[remote protocol] support for disabling packet acknowledgement

Paul Koning Paul_Koning@dell.com
Fri Jul 11 18:54:00 GMT 2008


>>>>> "Pedro" == Pedro Alves <pedro@codesourcery.com> writes:

 Pedro> A Friday 11 July 2008 16:53:46, Paul Koning wrote:
 >> >>>>> "Daniel" == Daniel Jacobowitz <drow@false.org> writes:
 Daniel> On Fri, Jul 11, 2008 at 04:10:47PM +0100, Pedro Alves wrote:
 >> Agreed.  Telnet to a terminal server that feeds a UART based
 >> target stub is common practice.

 Pedro> Ack, we're all in sync.

 >> TCP at both ends with datagrams in between is too weird to
 >> consider.

 Pedro> Not weird at all, and it is safe.  It doesn't matter what you
 Pedro> have in the middle as long as both ends have tcp.

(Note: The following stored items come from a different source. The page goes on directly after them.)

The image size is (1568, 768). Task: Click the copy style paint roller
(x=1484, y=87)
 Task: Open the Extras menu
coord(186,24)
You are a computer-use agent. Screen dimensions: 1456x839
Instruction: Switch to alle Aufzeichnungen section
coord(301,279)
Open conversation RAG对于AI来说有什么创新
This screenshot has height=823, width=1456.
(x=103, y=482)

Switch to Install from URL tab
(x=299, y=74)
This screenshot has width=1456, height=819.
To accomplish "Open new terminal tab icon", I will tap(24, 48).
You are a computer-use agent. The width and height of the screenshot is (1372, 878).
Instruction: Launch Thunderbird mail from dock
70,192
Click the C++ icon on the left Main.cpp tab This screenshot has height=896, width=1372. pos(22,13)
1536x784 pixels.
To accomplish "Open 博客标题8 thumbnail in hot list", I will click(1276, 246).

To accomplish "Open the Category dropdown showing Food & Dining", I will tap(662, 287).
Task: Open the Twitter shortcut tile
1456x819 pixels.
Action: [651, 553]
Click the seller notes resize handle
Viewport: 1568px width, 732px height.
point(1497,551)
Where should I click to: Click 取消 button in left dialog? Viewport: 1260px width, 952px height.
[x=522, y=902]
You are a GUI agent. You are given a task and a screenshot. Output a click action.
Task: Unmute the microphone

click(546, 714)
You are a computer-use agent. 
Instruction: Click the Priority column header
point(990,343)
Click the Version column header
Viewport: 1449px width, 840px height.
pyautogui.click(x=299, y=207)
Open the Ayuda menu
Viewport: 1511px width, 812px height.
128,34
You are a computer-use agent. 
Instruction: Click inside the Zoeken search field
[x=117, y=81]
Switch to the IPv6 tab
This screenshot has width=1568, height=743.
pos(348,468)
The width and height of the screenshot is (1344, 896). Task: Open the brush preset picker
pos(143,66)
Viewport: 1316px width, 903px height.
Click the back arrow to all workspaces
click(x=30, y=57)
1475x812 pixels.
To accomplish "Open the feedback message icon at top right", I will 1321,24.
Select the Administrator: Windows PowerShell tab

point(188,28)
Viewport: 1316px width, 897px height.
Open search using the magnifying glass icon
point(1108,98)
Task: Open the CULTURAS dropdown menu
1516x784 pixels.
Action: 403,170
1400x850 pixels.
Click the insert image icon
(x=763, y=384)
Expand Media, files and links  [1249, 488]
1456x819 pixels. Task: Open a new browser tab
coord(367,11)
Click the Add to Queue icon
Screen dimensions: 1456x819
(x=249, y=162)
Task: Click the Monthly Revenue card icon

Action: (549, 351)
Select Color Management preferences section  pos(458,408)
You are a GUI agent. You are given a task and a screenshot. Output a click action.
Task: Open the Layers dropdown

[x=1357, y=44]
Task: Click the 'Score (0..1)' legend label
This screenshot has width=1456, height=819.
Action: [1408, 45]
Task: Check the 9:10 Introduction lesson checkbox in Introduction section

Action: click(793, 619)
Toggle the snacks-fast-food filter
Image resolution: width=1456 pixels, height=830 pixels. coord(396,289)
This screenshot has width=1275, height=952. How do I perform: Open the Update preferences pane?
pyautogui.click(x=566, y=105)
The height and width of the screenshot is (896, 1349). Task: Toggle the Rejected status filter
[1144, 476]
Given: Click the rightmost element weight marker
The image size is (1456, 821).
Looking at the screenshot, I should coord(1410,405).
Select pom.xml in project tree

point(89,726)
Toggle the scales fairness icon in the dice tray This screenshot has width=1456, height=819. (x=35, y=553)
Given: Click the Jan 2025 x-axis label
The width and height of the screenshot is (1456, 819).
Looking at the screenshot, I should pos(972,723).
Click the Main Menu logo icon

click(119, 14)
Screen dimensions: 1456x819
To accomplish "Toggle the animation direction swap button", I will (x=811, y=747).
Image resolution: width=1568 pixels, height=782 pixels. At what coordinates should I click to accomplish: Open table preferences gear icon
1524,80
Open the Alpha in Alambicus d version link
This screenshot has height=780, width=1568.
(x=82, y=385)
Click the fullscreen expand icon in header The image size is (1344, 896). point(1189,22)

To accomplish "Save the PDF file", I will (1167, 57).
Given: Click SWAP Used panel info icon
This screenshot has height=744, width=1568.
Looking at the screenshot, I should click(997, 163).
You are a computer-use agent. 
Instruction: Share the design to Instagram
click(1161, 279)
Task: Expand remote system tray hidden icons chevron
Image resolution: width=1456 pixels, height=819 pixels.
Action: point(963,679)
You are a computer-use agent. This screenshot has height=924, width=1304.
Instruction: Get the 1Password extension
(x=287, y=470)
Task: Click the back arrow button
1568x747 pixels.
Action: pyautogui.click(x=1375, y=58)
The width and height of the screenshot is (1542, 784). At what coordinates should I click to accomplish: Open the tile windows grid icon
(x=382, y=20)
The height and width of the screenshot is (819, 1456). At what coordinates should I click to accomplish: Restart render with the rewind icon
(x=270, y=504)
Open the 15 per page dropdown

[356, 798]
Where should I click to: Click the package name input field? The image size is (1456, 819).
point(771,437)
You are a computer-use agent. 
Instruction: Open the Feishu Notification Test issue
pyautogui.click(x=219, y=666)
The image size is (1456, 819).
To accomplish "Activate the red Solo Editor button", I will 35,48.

You're probably thinking about end to end TCP over a datagram cloud.
That works, of course, that's the Internet.  I was talking about TCP
from A to B, raw UART B to C, TCP from C to D.  TCP wouldn't be
helping you detect or correct data loss on the B to C path, and that
means you'd need application layer acks (as in the current remote GDB
protocol) for that case.  But that's a topology that makes no sense to
me and I wouldn't expect ever to see.